Traditional analysis of cortical network dynamics has treated simplistic structure -- most commonly, model networks have been constructed with a uniform probability of connection between each pair of cell types. Here we characterize some of the salient features of the connectivity of real local cortical circuits, show that they have significant impact on their dynamical state, and present a novel dynamical state with slow adaptation currents.

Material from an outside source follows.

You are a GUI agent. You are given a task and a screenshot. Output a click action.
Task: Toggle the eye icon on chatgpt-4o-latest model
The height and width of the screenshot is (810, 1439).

First, we present estimates from anatomical data in Layer 4 rat barrel cortex of the local connectivity structure. We show that the local network deviates significantly from a simple random graph, in particular the standard deviation in the number of incoming connections is large -- it is of the same order as the mean. Studying spiking-neuron networks, we use mean-field theory as well as simulations to show that networks with such large structural heterogeneity do not admit a global balanced state solution in which the mean excitation and inhibition dynamically balance to yield fluctuation-driven firing. Rather, the input is locally unbalanced, the network fires extremely sparsely with exceedingly long-tailed rate distributions, and active cells fire with high temporal regularity.

We construct a network model with a slow adaptation current in addition to realistic heterogeneous structure. Using mean-field theory, exact in the asymptotic large network limit, we find a novel dynamical state in which the local adaptation current facilitates the dynamic balance of excitation and inhibition at the global network level, thus recovering the emergent irregular-firing fluctuation-driven state of the original balanced state. This dynamical state has novel non-equilibrium dynamics which are governed by the interaction of the long time scale of the adaptation current with the global E-I balancing.

Finally, we simulate the full Layer 4 population with connectivity estimated from anatomical data to show that this adaptation-facilitated local balance generates realistic cortical firing in both spontaneous state and in response to stimulus.

Our work shows that features of the realistic cortical connectivity as estimated from anatomical data have substantial qualitative impact on their dynamic properties, and that global E-I balance can be stabilized by purely local single-cell properties.